The welfare problem is a necessary result of the universal franchise.  Singapore, and only Singapore, has a non catastrophic solution to the welfare problem.  They were able to get away with a non catastrophic solution only because of the Singaporean/Confucian attitude that the rulers have the right to rule, provided things are going OK, which rewards long term orientation by politicians.

The stupidity of the voters, and the short term orientation of politicians means that a universal franchise guarantees social, economic, and political collapse once government becomes large enough to drag everything down with it.

The least radical solution that could actually work, could make the welfare state viable,  is to implement Singaporean style welfare, social security and healthcare, and to restrict the franchise enough that such a solution wins majority support from those few entitled to vote – which solution is a lot more radical than anyone in the tea party will advocate.

We can divide the major political programs into three:

  1. The ignorant and unthinking, who are the great majority, since there is no point in knowing this stuff or thinking about it.
  2. Those who doubt the expansion of the state can go on forever, and fear the end is nigh:  these are the tea partiers, who want to stop the boat right by the edge of the waterfall.
  3. Those who believe the state can expand forever, because state expenditures are so much more productive than mere private expenditures: these are the elite, to whom thinking like the state thinks is a badge of status, and who therefore confidently believe that going over the waterfall will be fine because the boat will fly like a bird without any need for external support.

The practical solution, of course, is to back the boat away from the waterfall – a long way back from the waterfall, but it is too fiscally late to do that without blowing off most of the state’s financial obligations, and politically impossible to do that without radically restricting the franchise. A program of recognizing bankruptcy, and throwing most of the population off the voting rolls is unlikely to be very popular.


2 Responses to “The end is in sight”

  1. Bill says:

    Right, the system which has worked reliably in the West from Ancient Greece forward is rule by an homogenous hereditary aristocracy. Heading it up with a King is particularly useful, since he serves as a visible focal point for unity. Hereditary aristocrats have good long-term incentives, plus the aristocracy broadly has many children, so you are not fucked in the way you are if an all-powerful King has a retard son.

    Now just notice the need for a safe, hierarchical Church allied with the aristocracy and you have back the system which made Western Christendom great (and Eastern Christendom too, for that matter).

    • jim says:

      One problem is keeping the church safe. An established church bribes the indolence of the clergy, and encourages an other worldly attitude to religion. A theocratic church is almost the same thing as an established church, but tends to become very interested in this world – thus, for example, the Roman Catholic Church from 1277 sponsored to 1648 sponsored science by telling scientists what to think, threatening them with torture if they deviated, and exiling, imprisoning, etc, scientists who deviated.

      A good established church is like variola – a harmless disease that grants immunity against more dangerous diseases. It is subject to two problems. It can itself become virulent, a deadly disease, as in the age of faith, or, as happened in the nineteenth century, can become so weak and harmless that it fails to provide resistance to more dangerous diseases – fails to provide resistance against such more dangerous and vigorous religions as Islam, communism, environmentalism, progressivism and so forth.

      We at present have the worst of both theocracy and democracy. Our theocrats demand faith concerning facts about the world, and in attempting to manipulate the masses, manipulate themselves, suffering from the characteristic ailment of theocracy – that the struggle for power among theocrats results in the most holy theocrats getting on top of less holy (that is to say more realistic) theocrats.

WHAT YOU NEED TO DO:
The text on the welfare problem and the franchise names several religions that a weakened established church fails to resist. List each one.

INFORMATION PROVIDED:
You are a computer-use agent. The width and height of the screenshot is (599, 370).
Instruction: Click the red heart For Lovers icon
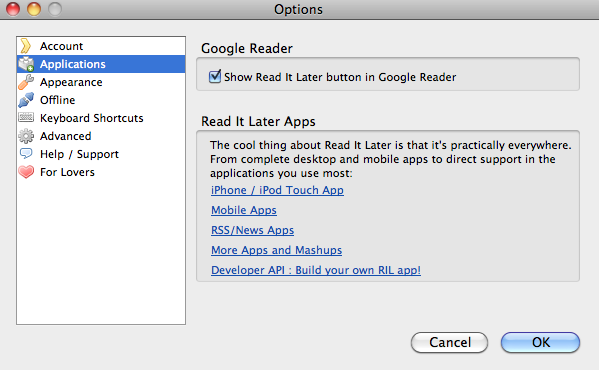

RESPONSE AREA:
Islam, communism, environmentalism, progressivism